About this artwork
This exhibition poster features the portrait of the hugely successful actress, Elizabeth Taylor. Warhol first painted her portrait in 1963 when she was at the height of her career. Yet she was also severely ill with pneumonia. This highlights Warhol’s fascination with celebrity and death that began with his painting of Marilyn Monroe following her suicide in 1962 and continued throughout his oeuvre. In this portrait Warhol used a publicity photograph for Taylor’s film ‘Butterfly 8’ as the basis for the screenprint. It is typical of his 1960s Pop style with vibrant, flat blocks of colour. This poster was made for an exhibition held in 1965, the same year Warhol famously announced that he was ‘retiring’ from painting.
- title: Liz
- accession number: AR00320
- artist: Andy WarholAmerican (1928 - 1987)
- gallery: In Storage
- object type: Work on paper
- subject: Pop Art
- materials: Screenprint on paper
- date created: 1965
- measurements: 63.50 x 70.80 cm
- credit line: ARTIST ROOMS National Galleries of Scotland and Tate. Acquired jointly through The d'Offay Donation with assistance from the National Heritage Memorial Fund and the Art Fund 2008
- copyright: © The Andy Warhol Foundation for the Visual Arts / Artists Rights Society (ARS), New York / DACS, London 2016.
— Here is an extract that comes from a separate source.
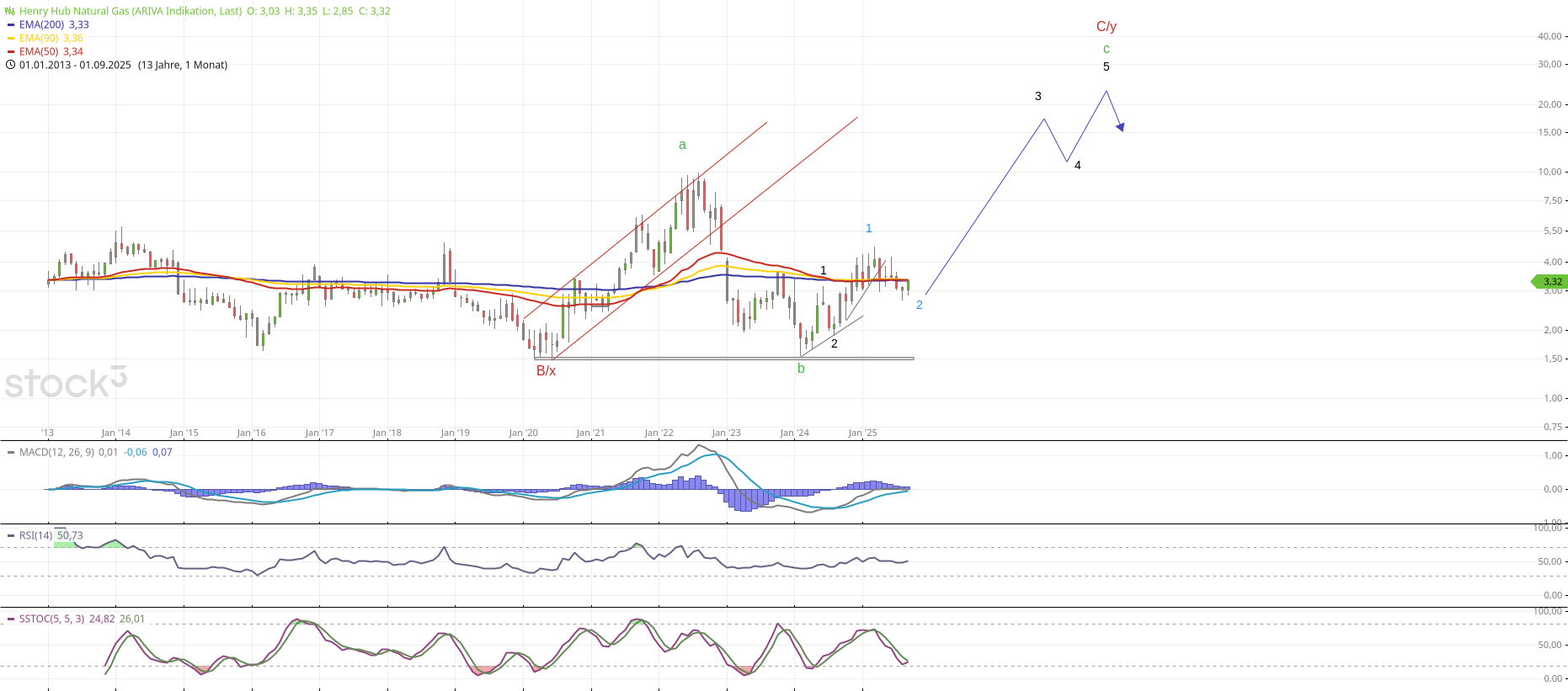Select the blue wave 1 label
The height and width of the screenshot is (691, 1568).
point(868,228)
Andy Warhol was born 'Andrew Warhola' to Slovakian immigrant parents living in Pittsburgh in America. Warhol's subject matter was taken from popular culture, in the form of advertising, comics, magazines and packaging. He was able to produce his works quickly by transferring images onto canvas or paper through photography and screenprinting, sometimes with the help of assistants. Warhol stated that he wanted to make works that showed no trace of having been produced by hand. His interest in mass production reflected the fast-developing consumer culture he recognised in America. His New York studio, 'The Factory,' became a popular meeting place for artists, drop-outs, celebrities and bands.